Thursday, April 4, 2013

The Steam Buses

 


 



 


As France fell into the grips of revolution, Cugnot's work was largely forgotten, and the next big innovations in automobile technology came in Britain. Over the next several decades, various inventors worked on steam carriages, which resembled a cross between buses and rail locomotives. William Murdoch created a working model of one of these in 1784, but it wouldn't be until the beginning of the 19th century that Richard Trevithick was able to get a full-sized vehicle on the road.
Steam-powered mass transit had some limited success in the opening years of the 1800s, but it wasn't until the 1820s and 1830s that steam buses began gaining some measure of popularity with the British public. Further technological innovations in this early form of road-based mass transit including better brakes, a more advanced transmission, and improved steering.
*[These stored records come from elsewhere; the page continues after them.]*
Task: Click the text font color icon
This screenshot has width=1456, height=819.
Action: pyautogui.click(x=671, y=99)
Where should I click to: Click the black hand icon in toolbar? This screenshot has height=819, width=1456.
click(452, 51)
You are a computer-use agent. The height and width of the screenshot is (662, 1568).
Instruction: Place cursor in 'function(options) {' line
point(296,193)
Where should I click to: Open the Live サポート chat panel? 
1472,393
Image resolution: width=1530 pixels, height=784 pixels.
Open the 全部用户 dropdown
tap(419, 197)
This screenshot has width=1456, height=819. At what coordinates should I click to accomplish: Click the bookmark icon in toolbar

The steam buses proved to be something of a dead end, and engineers turned their attention to traction engines, which were slower, more stable machines that were basically just steam locomotives adapted for use on land. This was a move away from the line of innovation that would eventually lead to the car, but even these proved too raucous for the public at large. The Locomotive Act of 1865 said no land vehicle could travel faster than 4 miles per hour, and that all such vehicles had to be preceded by a man waving a red flag and blowing a horn. This was not, as you might imagine, the automotive industry's finest hour.